Depuis cinq ans, après cet accident mortel qui m’avait arraché mon père et m’avait fait perdre ma place de gymnaste à cause de mes os brisés, j’avais dû tout faire pour survivre tout en étudiant.

Pourtant, alors que je croyais que le ciel finirait par me sourire après tous mes efforts, ma mère a appris qu’elle avait un cancer. Depuis deux ans, la vie m’avait clairement montré qu’un neuf à dix heures n’offrait rien. J’ai donc abandonné l’école et passé mes journées à enchaîner les shifts : barmaid, femme de ménage, vendeuse et nounou.

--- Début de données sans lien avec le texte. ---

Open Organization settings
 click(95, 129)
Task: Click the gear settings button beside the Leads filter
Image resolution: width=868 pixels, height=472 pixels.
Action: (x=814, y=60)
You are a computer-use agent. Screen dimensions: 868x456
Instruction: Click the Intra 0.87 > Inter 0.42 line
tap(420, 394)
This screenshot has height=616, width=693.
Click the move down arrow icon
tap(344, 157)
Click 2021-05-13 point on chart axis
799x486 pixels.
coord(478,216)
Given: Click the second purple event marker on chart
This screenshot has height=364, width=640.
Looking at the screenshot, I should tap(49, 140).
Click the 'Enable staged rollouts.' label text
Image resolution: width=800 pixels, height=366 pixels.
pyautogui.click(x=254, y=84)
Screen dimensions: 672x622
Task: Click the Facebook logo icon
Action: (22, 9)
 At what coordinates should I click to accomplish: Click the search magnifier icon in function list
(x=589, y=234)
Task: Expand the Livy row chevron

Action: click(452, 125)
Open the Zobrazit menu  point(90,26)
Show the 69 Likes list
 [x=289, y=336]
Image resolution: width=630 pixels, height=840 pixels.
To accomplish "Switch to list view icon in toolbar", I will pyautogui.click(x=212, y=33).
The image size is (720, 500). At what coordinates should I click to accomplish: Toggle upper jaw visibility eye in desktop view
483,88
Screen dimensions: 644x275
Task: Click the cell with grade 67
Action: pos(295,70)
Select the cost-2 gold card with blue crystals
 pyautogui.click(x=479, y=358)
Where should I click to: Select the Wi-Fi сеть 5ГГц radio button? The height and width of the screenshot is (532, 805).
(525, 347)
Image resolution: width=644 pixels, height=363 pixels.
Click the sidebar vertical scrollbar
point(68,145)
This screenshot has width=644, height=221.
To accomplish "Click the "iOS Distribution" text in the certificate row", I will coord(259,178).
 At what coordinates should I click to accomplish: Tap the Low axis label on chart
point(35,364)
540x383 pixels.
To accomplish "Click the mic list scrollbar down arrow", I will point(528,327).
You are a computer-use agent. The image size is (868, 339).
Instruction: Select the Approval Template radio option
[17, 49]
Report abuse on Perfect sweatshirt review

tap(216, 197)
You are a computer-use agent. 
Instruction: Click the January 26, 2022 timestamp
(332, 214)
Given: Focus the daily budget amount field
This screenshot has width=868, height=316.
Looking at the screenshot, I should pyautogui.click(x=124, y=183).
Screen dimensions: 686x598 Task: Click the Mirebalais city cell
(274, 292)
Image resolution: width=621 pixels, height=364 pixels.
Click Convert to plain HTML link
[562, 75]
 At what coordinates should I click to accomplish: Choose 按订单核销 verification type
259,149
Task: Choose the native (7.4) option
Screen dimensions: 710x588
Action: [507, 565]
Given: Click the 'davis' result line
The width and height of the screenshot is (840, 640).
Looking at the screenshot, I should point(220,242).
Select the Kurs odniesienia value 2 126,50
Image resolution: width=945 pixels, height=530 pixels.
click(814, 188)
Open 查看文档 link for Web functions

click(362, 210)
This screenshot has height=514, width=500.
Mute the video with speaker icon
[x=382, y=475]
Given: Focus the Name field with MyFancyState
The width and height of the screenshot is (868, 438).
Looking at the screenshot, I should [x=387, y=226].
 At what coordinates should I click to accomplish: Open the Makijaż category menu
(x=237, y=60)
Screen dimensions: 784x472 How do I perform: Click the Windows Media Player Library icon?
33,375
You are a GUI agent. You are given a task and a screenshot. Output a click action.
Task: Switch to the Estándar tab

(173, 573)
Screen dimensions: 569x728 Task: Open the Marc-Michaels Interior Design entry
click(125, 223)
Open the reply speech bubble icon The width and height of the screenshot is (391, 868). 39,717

La nuit, je me déshabillais.

Seuls ceux qui pouvaient me garantir une somme assez énorme pour l’opération de ma mère venaient se saouler ici. Ils étaient cruels de fermer les yeux sur les jeunes désespérés qui cherchaient un vrai travail alors qu’ils dépensaient sans compter pour une pute.

Ne vous méprenez pas.

Je ne les baisais pas.

Je me contentais de danser pour eux.

Pourtant, tandis que je traînais mon corps épuisé par toutes les gardes d’aujourd’hui, je ne pouvais m’empêcher de penser à ce que je pourrais tirer de ce soir. C’était cette pensée qui m’avait donné la force de courir à travers les flaques jusqu’au club.

Je n’avais fait que la moitié du chemin quand j’ai vu d’autres filles de mon âge qui faisaient la même chose que moi me fusiller du regard.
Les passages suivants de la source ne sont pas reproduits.